Cleo Hayes (August 19, 1914 – May 23, 2012) was born in Greenville, Mississippi. She moved to Chicago with the hopes of becoming a star and landed her first job at the Grand Terrace with Earl Hines. In New York, she worked at Small's Paradise which, unlike most clubs, catered to Black people. When someone from the newly opened Apollo Theater asked her to join the chorus line, she became an 'Apollo Theater Rockette.' After her time at the Apollo, she joined the Cotton Club, where Bertye Lou Wood worked at the time. In 1938, Hayes and Wood danced on tour in South America. After Pearl Harbor was bombed, they toured with the first Black USO unit during the Second World War. Hayes recalled the racial prejudice she experienced on these tours in the South. During their tours in the south, they received their meals out back doors of mess halls. In the documentary, she spoke about her own resistance against segregation by taking a 'whites only' sign off a train with her. After war jobs declined for dancers, she continued to work at Broadway's Café Zanzibar, the 845 Club, toured with Cab Calloway, and starred in the film Stormy Weather. Throughout her dancing career and after, she worked as a barmaid.

Fay Ray (September 11, 1919 – September 14, 2013) was born in Louisiana and wanted to be a dancer from a young age. At age 12, she jumped on a freight train dressed as a boy and left her hard childhood of picking cotton. She made it the Shreveport where she lived and worked. She joined a group from Kansas City who were looking for young dancers. She traveled the country as a singer and dancer on the vaudeville circuit. She learned the trade from her mentor Carnel Lions, one of the three "Business Men of Rhythm." At 16, she ventured out with a solo act. At 18, she tried out an act in front of Leonard Reed who called her a bitch for mimicking his moves so well and hired her. In the 1940s, she moved to New York where she worked at the Café Zanzibar, Club Ebony and the 845. During the Second World War, Ray became a certified welder, building ships for the Navy. After theaters in the United States closed, she went abroad where she produced shows. She danced and told jokes with USO tours in the 1960s in Paris, Beirut, Egypt, and Tokyo. She did not stop until she was 50 years old. When she returned to the United States, she worked as a taxi driver in New York City, and then, worked on the pipeline in Alaska.

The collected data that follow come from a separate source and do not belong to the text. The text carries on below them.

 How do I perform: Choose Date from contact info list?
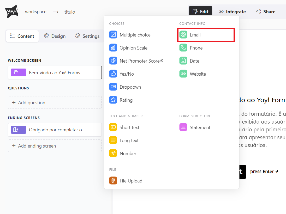coord(194,61)
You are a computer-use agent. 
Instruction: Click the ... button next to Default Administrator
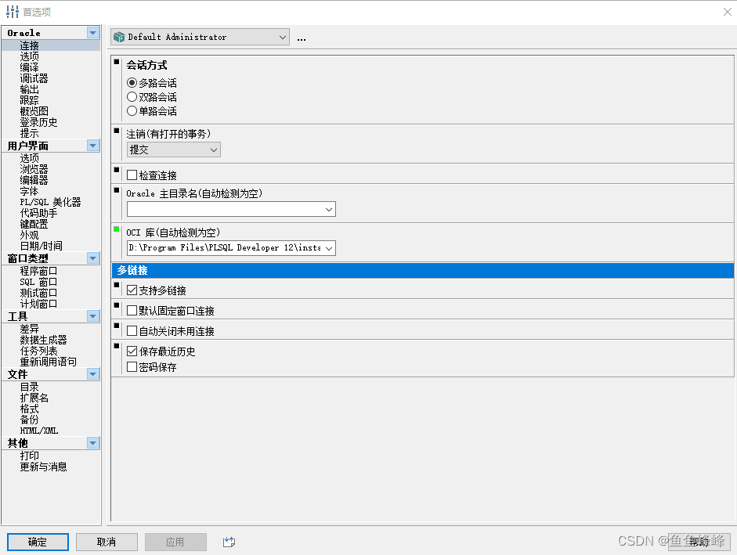coord(301,38)
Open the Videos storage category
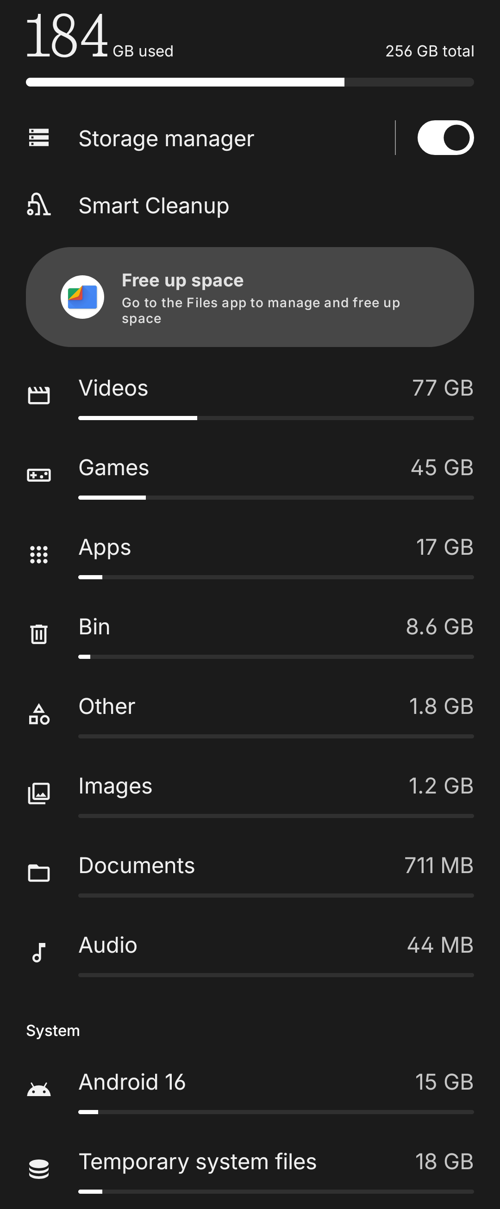 [113, 388]
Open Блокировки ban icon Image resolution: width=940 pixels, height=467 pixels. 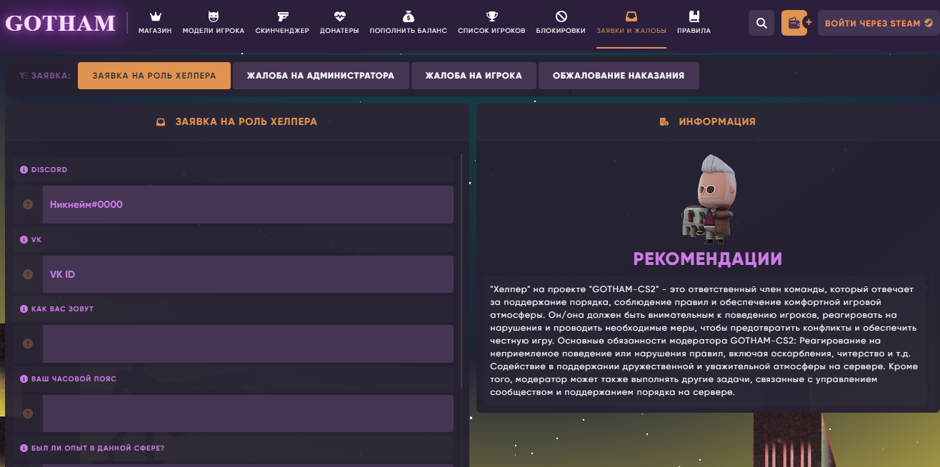click(561, 16)
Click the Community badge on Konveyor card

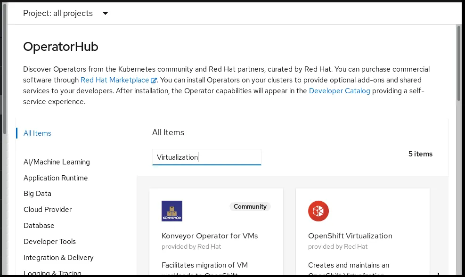pos(250,206)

Geraldine "Geri" Rhodes Kennedy (July 12, 1930 – November 16, 2017) was born in Monroe Township, North Carolina. Kennedy was the manager of The Silver Belles. Working as a barmaid in Harlem, Kennedy became interested in the chorus girls after hearing stories from former dancers such as Edna "Yak" Taylor. She became inspired to form the group while she was working as a road manager for the rhythm and blues group Sister Sledge, a group formed by her nieces who toured in American and Europe. During the 1970s, Kennedy recruited former dancers as part of a benefit for senior citizens, known as the Swinging Seniors. She always considered the chorus girls the stars of the show from the 1920s to the 1940s. Chorus girls created a new show every week but no one has ever heard about them. Kennedy wanted to make sure Chorus girls received their due recognition and were able to continue to use their talents until they no longer could. The Silver Belles performed to raise awareness of the long history of black women dance and raise money for charity, particularly for children and senior citizens.